[Entries for locating words and elements]
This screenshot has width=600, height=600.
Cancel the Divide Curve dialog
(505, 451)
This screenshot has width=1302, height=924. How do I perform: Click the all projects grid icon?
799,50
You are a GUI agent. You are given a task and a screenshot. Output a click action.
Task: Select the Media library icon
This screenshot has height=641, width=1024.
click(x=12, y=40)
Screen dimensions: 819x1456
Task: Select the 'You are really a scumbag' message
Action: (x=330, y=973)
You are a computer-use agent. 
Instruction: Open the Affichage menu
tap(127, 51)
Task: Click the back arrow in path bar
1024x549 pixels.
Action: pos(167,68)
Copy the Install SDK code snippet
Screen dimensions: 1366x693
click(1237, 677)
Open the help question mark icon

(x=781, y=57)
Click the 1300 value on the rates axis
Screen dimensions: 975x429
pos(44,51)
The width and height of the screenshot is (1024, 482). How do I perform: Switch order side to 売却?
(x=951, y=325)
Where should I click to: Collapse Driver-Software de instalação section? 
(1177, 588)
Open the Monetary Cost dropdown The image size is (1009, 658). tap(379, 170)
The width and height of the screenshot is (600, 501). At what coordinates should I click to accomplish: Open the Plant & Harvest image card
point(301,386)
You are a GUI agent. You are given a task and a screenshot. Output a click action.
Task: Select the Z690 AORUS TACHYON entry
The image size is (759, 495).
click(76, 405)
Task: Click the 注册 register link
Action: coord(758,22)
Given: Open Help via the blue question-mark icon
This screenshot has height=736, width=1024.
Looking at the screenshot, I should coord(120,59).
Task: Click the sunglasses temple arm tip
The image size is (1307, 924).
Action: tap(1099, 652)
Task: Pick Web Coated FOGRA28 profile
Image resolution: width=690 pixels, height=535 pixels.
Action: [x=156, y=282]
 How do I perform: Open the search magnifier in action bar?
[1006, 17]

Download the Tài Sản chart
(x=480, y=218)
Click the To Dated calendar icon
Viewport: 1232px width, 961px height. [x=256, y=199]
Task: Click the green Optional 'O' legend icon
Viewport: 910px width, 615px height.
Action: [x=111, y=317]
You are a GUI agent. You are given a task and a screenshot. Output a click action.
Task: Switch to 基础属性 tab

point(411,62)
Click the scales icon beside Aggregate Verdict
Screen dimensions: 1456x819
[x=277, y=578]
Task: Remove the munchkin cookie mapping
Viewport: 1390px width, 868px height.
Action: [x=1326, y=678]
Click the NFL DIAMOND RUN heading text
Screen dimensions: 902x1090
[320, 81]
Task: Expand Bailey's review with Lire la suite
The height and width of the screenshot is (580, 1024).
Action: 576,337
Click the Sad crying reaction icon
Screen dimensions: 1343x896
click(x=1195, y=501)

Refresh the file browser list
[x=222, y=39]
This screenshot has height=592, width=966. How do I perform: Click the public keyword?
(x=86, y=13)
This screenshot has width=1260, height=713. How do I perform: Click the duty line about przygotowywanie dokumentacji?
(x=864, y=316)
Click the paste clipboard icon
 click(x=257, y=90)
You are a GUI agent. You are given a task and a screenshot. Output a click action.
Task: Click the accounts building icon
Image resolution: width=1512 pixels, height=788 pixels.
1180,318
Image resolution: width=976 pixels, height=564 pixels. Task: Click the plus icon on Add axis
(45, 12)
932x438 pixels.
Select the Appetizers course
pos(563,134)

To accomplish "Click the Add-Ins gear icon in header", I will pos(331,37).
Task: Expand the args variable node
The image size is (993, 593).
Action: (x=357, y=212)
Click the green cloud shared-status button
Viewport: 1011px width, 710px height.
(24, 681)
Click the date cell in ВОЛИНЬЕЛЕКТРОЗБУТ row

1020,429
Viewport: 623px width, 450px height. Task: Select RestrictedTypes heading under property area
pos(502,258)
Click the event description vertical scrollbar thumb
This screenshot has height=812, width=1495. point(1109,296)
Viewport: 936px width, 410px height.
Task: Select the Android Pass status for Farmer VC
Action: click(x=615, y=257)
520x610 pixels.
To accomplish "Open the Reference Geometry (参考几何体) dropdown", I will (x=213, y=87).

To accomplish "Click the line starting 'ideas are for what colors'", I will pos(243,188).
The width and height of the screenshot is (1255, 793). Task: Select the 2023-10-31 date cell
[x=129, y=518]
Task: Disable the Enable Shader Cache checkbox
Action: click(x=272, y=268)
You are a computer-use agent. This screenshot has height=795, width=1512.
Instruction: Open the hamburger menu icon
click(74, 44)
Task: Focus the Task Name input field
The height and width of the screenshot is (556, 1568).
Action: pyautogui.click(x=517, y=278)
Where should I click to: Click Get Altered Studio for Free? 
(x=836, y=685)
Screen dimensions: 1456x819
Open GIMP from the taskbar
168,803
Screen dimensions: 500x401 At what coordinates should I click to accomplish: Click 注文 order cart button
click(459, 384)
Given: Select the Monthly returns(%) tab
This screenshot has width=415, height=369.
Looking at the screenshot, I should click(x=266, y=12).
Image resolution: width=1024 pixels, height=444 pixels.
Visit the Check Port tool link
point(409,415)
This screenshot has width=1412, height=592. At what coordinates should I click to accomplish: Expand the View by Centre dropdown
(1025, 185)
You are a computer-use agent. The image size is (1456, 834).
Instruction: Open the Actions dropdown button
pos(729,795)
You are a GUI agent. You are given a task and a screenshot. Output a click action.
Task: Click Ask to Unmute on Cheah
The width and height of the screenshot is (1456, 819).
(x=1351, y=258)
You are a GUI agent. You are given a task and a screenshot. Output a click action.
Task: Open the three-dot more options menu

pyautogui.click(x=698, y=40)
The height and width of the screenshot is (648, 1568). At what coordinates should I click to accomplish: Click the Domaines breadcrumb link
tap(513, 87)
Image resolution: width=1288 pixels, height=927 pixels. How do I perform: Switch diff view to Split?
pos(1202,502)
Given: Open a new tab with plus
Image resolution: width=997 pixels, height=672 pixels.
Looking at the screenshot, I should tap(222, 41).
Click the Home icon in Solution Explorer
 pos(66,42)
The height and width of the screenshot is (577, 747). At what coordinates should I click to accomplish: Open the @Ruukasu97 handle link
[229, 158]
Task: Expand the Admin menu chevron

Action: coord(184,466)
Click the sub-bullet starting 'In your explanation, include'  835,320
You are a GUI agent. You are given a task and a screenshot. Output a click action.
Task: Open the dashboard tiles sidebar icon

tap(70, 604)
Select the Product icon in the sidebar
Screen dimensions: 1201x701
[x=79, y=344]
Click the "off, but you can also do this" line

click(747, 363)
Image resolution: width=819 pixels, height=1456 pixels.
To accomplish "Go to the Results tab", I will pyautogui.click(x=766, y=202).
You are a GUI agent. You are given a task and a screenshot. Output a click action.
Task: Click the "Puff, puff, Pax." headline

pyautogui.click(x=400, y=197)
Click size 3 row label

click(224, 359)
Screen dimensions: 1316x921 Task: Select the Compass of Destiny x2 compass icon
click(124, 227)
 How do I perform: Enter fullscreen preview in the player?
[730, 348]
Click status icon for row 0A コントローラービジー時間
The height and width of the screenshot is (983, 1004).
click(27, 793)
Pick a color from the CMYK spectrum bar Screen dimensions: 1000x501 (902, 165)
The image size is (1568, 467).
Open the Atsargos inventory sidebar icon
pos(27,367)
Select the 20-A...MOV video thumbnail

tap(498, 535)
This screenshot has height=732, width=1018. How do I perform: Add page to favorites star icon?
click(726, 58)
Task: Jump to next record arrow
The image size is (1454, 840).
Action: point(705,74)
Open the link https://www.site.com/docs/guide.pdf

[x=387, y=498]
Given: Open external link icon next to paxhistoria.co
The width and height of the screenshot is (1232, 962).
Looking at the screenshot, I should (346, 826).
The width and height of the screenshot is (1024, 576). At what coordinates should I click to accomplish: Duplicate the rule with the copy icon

* _WHAT THIS TASK INVOLVES_: Reproduce all of the items above word for word, with nothing left out or changed.

* _WRITTEN RESPONSE_:
This screenshot has width=600, height=600.
Cancel the Divide Curve dialog
(505, 451)
This screenshot has width=1302, height=924. How do I perform: Click the all projects grid icon?
799,50
You are a GUI agent. You are given a task and a screenshot. Output a click action.
Task: Select the Media library icon
This screenshot has height=641, width=1024.
click(x=12, y=40)
Screen dimensions: 819x1456
Task: Select the 'You are really a scumbag' message
Action: (x=330, y=973)
You are a computer-use agent. 
Instruction: Open the Affichage menu
tap(127, 51)
Task: Click the back arrow in path bar
1024x549 pixels.
Action: pos(167,68)
Copy the Install SDK code snippet
Screen dimensions: 1366x693
click(1237, 677)
Open the help question mark icon

(x=781, y=57)
Click the 1300 value on the rates axis
Screen dimensions: 975x429
pos(44,51)
The width and height of the screenshot is (1024, 482). How do I perform: Switch order side to 売却?
(x=951, y=325)
Where should I click to: Collapse Driver-Software de instalação section? 
(1177, 588)
Open the Monetary Cost dropdown The image size is (1009, 658). tap(379, 170)
The width and height of the screenshot is (600, 501). At what coordinates should I click to accomplish: Open the Plant & Harvest image card
point(301,386)
You are a GUI agent. You are given a task and a screenshot. Output a click action.
Task: Select the Z690 AORUS TACHYON entry
The image size is (759, 495).
click(76, 405)
Task: Click the 注册 register link
Action: coord(758,22)
Given: Open Help via the blue question-mark icon
This screenshot has height=736, width=1024.
Looking at the screenshot, I should coord(120,59).
Task: Click the sunglasses temple arm tip
The image size is (1307, 924).
Action: tap(1099, 652)
Task: Pick Web Coated FOGRA28 profile
Image resolution: width=690 pixels, height=535 pixels.
Action: [x=156, y=282]
 How do I perform: Open the search magnifier in action bar?
[1006, 17]

Download the Tài Sản chart
(x=480, y=218)
Click the To Dated calendar icon
Viewport: 1232px width, 961px height. [x=256, y=199]
Task: Click the green Optional 'O' legend icon
Viewport: 910px width, 615px height.
Action: [x=111, y=317]
You are a GUI agent. You are given a task and a screenshot. Output a click action.
Task: Switch to 基础属性 tab

point(411,62)
Click the scales icon beside Aggregate Verdict
Screen dimensions: 1456x819
[x=277, y=578]
Task: Remove the munchkin cookie mapping
Viewport: 1390px width, 868px height.
Action: [x=1326, y=678]
Click the NFL DIAMOND RUN heading text
Screen dimensions: 902x1090
[320, 81]
Task: Expand Bailey's review with Lire la suite
The height and width of the screenshot is (580, 1024).
Action: 576,337
Click the Sad crying reaction icon
Screen dimensions: 1343x896
click(x=1195, y=501)

Refresh the file browser list
[x=222, y=39]
This screenshot has height=592, width=966. How do I perform: Click the public keyword?
(x=86, y=13)
This screenshot has width=1260, height=713. How do I perform: Click the duty line about przygotowywanie dokumentacji?
(x=864, y=316)
Click the paste clipboard icon
 click(x=257, y=90)
You are a GUI agent. You are given a task and a screenshot. Output a click action.
Task: Click the accounts building icon
Image resolution: width=1512 pixels, height=788 pixels.
1180,318
Image resolution: width=976 pixels, height=564 pixels. Task: Click the plus icon on Add axis
(45, 12)
932x438 pixels.
Select the Appetizers course
pos(563,134)

To accomplish "Click the Add-Ins gear icon in header", I will pos(331,37).
Task: Expand the args variable node
The image size is (993, 593).
Action: (x=357, y=212)
Click the green cloud shared-status button
Viewport: 1011px width, 710px height.
(24, 681)
Click the date cell in ВОЛИНЬЕЛЕКТРОЗБУТ row

1020,429
Viewport: 623px width, 450px height. Task: Select RestrictedTypes heading under property area
pos(502,258)
Click the event description vertical scrollbar thumb
This screenshot has height=812, width=1495. point(1109,296)
Viewport: 936px width, 410px height.
Task: Select the Android Pass status for Farmer VC
Action: click(x=615, y=257)
520x610 pixels.
To accomplish "Open the Reference Geometry (参考几何体) dropdown", I will (x=213, y=87).

To accomplish "Click the line starting 'ideas are for what colors'", I will pos(243,188).
The width and height of the screenshot is (1255, 793). Task: Select the 2023-10-31 date cell
[x=129, y=518]
Task: Disable the Enable Shader Cache checkbox
Action: click(x=272, y=268)
You are a computer-use agent. This screenshot has height=795, width=1512.
Instruction: Open the hamburger menu icon
click(74, 44)
Task: Focus the Task Name input field
The height and width of the screenshot is (556, 1568).
Action: pyautogui.click(x=517, y=278)
Where should I click to: Click Get Altered Studio for Free? 
(x=836, y=685)
Screen dimensions: 1456x819
Open GIMP from the taskbar
168,803
Screen dimensions: 500x401 At what coordinates should I click to accomplish: Click 注文 order cart button
click(459, 384)
Given: Select the Monthly returns(%) tab
This screenshot has width=415, height=369.
Looking at the screenshot, I should click(x=266, y=12).
Image resolution: width=1024 pixels, height=444 pixels.
Visit the Check Port tool link
point(409,415)
This screenshot has width=1412, height=592. At what coordinates should I click to accomplish: Expand the View by Centre dropdown
(1025, 185)
You are a computer-use agent. The image size is (1456, 834).
Instruction: Open the Actions dropdown button
pos(729,795)
You are a GUI agent. You are given a task and a screenshot. Output a click action.
Task: Click Ask to Unmute on Cheah
The width and height of the screenshot is (1456, 819).
(x=1351, y=258)
You are a GUI agent. You are given a task and a screenshot. Output a click action.
Task: Open the three-dot more options menu

pyautogui.click(x=698, y=40)
The height and width of the screenshot is (648, 1568). At what coordinates should I click to accomplish: Click the Domaines breadcrumb link
tap(513, 87)
Image resolution: width=1288 pixels, height=927 pixels. How do I perform: Switch diff view to Split?
pos(1202,502)
Given: Open a new tab with plus
Image resolution: width=997 pixels, height=672 pixels.
Looking at the screenshot, I should tap(222, 41).
Click the Home icon in Solution Explorer
 pos(66,42)
The height and width of the screenshot is (577, 747). At what coordinates should I click to accomplish: Open the @Ruukasu97 handle link
[229, 158]
Task: Expand the Admin menu chevron

Action: coord(184,466)
Click the sub-bullet starting 'In your explanation, include'  835,320
You are a GUI agent. You are given a task and a screenshot. Output a click action.
Task: Open the dashboard tiles sidebar icon

tap(70, 604)
Select the Product icon in the sidebar
Screen dimensions: 1201x701
[x=79, y=344]
Click the "off, but you can also do this" line

click(747, 363)
Image resolution: width=819 pixels, height=1456 pixels.
To accomplish "Go to the Results tab", I will pyautogui.click(x=766, y=202).
You are a GUI agent. You are given a task and a screenshot. Output a click action.
Task: Click the "Puff, puff, Pax." headline

pyautogui.click(x=400, y=197)
Click size 3 row label

click(224, 359)
Screen dimensions: 1316x921 Task: Select the Compass of Destiny x2 compass icon
click(124, 227)
 How do I perform: Enter fullscreen preview in the player?
[730, 348]
Click status icon for row 0A コントローラービジー時間
The height and width of the screenshot is (983, 1004).
click(27, 793)
Pick a color from the CMYK spectrum bar Screen dimensions: 1000x501 (902, 165)
The image size is (1568, 467).
Open the Atsargos inventory sidebar icon
pos(27,367)
Select the 20-A...MOV video thumbnail

tap(498, 535)
This screenshot has height=732, width=1018. How do I perform: Add page to favorites star icon?
click(726, 58)
Task: Jump to next record arrow
The image size is (1454, 840).
Action: point(705,74)
Open the link https://www.site.com/docs/guide.pdf

[x=387, y=498]
Given: Open external link icon next to paxhistoria.co
The width and height of the screenshot is (1232, 962).
Looking at the screenshot, I should (346, 826).
The width and height of the screenshot is (1024, 576). At what coordinates should I click to accomplish: Duplicate the rule with the copy icon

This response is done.